Bold Words in String

What is this problem about?

The Bold Words in String interview question asks you to wrap specific substrings within <b> and </b> tags. You are given a list of "words" to search for and a target "string". If two bold substrings overlap or are adjacent, they should be merged into a single set of tags. This is a classic string manipulation and pattern-matching problem.

Why is this asked in interviews?

Google frequently asks this to test a candidate's string handling and ability to manage intervals. It requires multiple steps: finding all occurrences of words, marking which characters should be bold, and then formatting the output. It tests whether you can break a problem into logical sub-tasks and handle overlapping ranges correctly.

Algorithmic pattern used

This problem can be solved using String Matching (like Aho-Corasick or simple indexOf) and a boolean mask. You create a boolean array is_bold of the same length as the string. For each word in your list, find all its occurrences in the string and mark the corresponding indices in is_bold as true. Finally, iterate through the string and the boolean array to insert <b> tags whenever is_bold switches from false to true, and </b> when it switches from true to false.

Example explanation

Words: ["ab", "bc"], String: "aabcd"

  1. "ab" occurs at index 1. is_bold[1...2] = true.
  2. "bc" occurs at index 2. is_bold[2...3] = true.
  3. Merged bold range: indices 1, 2, and 3.
  4. String becomes: a + <b> + abc + </b> + d -> a<b>abc</b>d.

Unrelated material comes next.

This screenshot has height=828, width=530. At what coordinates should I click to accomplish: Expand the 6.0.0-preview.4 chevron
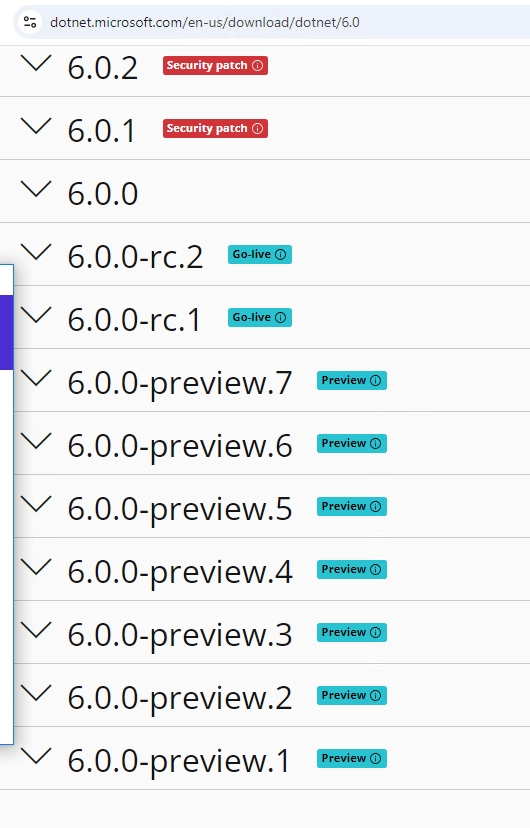click(36, 567)
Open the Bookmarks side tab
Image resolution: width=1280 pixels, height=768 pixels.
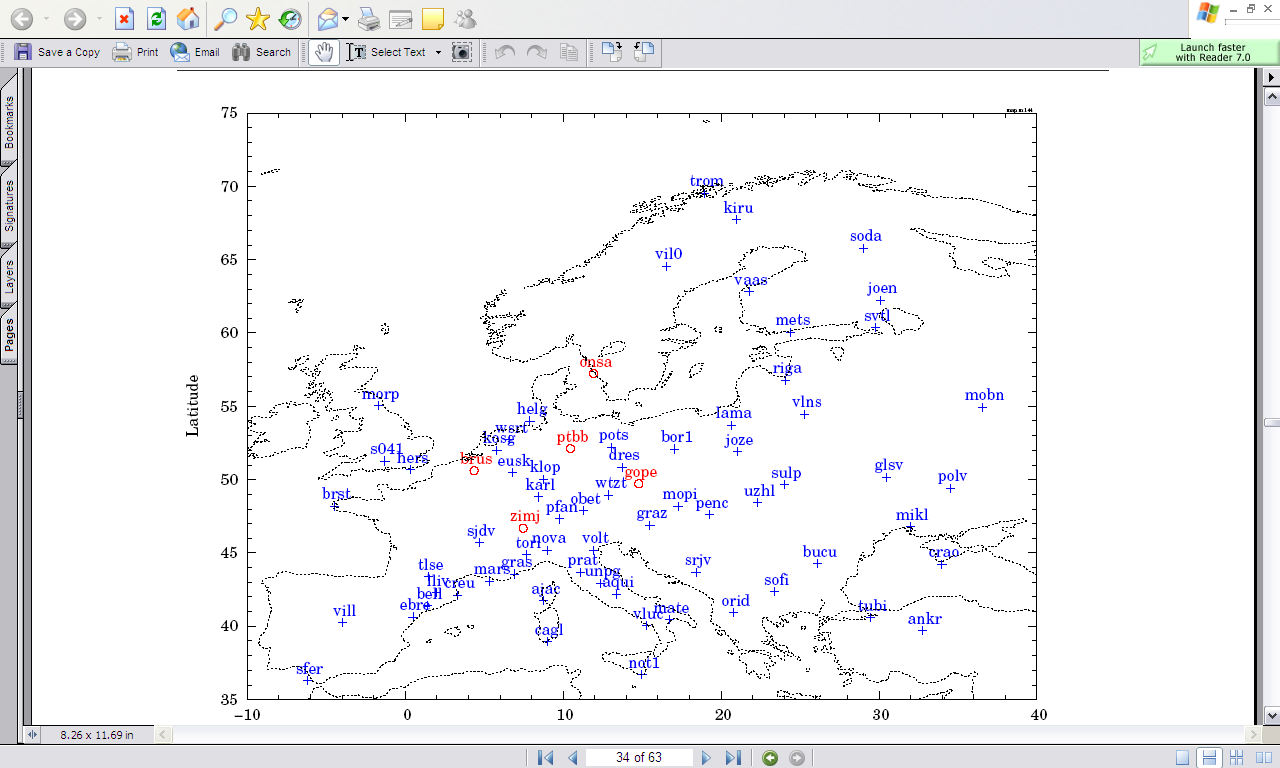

Common mistakes candidates make

One common mistake is trying to insert the tags immediately while finding words, which makes handling overlaps extremely difficult. Another is failing to handle the case where words are adjacent but not overlapping (e.g., "abc" and "def" in "abcdef"). Using a boolean mask or an interval-merging approach is much cleaner and less error-prone.

Interview preparation tip

For any "marking" or "tagging" problem on a string or array, think about using a secondary boolean array or a set of intervals. Separating the "identification" phase from the "output" phase is a great way to simplify your logic.